━━━━━ Supplied material

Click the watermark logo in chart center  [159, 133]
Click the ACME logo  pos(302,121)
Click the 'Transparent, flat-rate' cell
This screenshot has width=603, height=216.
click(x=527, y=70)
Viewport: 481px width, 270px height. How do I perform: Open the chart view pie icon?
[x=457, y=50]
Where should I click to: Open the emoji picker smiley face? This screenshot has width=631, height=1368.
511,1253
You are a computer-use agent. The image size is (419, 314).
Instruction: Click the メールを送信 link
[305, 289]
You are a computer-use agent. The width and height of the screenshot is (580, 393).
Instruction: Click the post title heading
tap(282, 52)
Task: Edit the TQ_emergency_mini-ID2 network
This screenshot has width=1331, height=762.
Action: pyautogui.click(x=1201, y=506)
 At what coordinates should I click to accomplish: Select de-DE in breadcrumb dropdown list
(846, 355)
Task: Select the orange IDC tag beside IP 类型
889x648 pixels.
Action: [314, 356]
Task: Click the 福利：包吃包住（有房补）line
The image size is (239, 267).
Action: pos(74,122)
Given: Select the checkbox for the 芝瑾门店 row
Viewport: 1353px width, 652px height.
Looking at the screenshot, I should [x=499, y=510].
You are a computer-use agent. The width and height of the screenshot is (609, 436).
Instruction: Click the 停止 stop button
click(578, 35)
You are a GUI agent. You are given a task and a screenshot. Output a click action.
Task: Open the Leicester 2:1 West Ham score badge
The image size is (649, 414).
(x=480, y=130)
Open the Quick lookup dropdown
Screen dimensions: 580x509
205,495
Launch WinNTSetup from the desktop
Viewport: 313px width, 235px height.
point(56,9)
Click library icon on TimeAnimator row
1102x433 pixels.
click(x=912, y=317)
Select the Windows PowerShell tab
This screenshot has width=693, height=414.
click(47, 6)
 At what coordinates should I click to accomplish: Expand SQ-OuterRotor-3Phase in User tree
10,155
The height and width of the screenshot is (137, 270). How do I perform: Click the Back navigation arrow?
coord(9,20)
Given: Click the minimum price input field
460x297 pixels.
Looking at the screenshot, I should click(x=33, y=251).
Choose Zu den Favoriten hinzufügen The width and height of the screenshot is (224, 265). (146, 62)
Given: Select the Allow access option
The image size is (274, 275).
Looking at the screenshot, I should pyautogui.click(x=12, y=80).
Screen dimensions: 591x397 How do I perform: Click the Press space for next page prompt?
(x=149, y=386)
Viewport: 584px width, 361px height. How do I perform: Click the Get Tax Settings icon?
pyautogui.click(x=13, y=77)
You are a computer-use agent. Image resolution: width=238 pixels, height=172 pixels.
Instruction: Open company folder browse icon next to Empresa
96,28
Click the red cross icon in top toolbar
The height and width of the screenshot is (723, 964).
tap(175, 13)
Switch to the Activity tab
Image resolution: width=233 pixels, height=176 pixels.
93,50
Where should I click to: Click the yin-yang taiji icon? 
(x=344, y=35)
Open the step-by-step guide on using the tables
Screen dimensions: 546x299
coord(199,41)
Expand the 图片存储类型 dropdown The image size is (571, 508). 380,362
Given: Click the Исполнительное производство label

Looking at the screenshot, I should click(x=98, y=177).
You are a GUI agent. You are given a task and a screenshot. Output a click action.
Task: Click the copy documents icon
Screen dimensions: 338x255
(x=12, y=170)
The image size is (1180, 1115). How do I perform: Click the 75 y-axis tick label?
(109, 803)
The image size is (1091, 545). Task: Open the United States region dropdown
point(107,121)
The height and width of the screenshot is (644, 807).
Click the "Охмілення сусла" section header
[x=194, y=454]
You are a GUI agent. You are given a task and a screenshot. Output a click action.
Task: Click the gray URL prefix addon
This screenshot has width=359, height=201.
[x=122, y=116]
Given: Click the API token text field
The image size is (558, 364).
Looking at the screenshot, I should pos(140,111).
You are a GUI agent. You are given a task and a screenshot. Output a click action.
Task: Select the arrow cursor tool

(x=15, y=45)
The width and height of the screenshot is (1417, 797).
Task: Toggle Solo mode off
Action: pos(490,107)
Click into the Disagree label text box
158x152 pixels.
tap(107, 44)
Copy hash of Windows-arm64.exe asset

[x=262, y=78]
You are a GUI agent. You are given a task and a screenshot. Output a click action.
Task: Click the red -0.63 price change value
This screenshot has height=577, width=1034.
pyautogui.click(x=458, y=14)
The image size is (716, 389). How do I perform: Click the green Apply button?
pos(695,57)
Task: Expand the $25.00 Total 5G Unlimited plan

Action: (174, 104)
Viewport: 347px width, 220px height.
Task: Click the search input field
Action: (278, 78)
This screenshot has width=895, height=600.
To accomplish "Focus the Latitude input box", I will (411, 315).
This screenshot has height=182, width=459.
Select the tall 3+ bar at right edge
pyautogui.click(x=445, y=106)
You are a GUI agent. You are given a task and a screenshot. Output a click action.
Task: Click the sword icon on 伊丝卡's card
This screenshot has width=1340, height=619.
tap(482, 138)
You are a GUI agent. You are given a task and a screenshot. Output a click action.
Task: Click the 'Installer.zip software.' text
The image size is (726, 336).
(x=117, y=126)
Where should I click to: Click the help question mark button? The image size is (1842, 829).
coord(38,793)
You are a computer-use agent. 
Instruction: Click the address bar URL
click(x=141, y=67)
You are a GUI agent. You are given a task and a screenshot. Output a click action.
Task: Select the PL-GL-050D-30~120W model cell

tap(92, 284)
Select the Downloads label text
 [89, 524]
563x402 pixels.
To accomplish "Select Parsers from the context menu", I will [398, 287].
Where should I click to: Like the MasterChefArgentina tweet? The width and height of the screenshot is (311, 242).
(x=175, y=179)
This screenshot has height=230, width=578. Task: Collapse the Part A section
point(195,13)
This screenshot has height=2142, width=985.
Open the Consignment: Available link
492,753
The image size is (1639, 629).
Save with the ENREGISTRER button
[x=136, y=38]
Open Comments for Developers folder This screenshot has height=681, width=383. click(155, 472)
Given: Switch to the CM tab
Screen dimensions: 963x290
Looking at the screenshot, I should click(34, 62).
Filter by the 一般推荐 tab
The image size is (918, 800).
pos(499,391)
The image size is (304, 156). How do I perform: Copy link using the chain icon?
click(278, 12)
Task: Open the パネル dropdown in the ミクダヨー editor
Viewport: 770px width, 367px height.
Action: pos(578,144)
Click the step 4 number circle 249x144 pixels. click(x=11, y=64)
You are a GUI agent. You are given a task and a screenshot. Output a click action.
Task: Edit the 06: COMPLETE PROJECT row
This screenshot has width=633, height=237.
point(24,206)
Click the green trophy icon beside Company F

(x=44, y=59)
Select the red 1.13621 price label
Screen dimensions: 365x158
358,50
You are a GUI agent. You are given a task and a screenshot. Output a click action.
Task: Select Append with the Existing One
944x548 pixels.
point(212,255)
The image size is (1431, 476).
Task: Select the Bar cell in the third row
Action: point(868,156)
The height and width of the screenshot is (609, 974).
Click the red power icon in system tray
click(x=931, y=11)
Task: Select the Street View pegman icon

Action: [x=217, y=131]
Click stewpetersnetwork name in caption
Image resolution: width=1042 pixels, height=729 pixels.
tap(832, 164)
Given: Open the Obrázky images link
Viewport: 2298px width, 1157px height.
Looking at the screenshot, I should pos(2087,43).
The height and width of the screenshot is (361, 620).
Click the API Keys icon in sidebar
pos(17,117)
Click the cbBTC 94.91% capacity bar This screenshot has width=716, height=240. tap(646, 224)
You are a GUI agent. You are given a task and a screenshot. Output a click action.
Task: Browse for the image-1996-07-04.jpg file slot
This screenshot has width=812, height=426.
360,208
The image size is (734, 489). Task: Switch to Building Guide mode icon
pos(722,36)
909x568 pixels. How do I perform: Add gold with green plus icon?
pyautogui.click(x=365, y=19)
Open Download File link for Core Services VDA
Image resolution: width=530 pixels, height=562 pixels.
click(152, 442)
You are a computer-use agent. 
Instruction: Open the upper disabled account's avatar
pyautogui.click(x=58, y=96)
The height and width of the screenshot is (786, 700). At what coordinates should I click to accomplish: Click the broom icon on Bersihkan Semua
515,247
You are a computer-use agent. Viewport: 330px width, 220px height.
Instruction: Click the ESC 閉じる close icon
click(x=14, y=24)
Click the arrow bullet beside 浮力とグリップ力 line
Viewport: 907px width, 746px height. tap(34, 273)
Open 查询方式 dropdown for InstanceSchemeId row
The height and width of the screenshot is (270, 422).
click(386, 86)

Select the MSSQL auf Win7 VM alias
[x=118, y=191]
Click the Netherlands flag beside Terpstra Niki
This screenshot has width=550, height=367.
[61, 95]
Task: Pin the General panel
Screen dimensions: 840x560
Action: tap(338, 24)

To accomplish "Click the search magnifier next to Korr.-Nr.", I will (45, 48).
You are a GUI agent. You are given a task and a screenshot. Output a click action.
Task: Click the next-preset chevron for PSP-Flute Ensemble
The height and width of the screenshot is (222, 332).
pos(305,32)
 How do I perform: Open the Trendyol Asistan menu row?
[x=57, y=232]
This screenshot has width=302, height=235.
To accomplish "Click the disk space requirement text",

━━━━━━━━━━

Directions for this task – Within the data, how many lines hold the word "logo"? State the number alone.

Task result – 2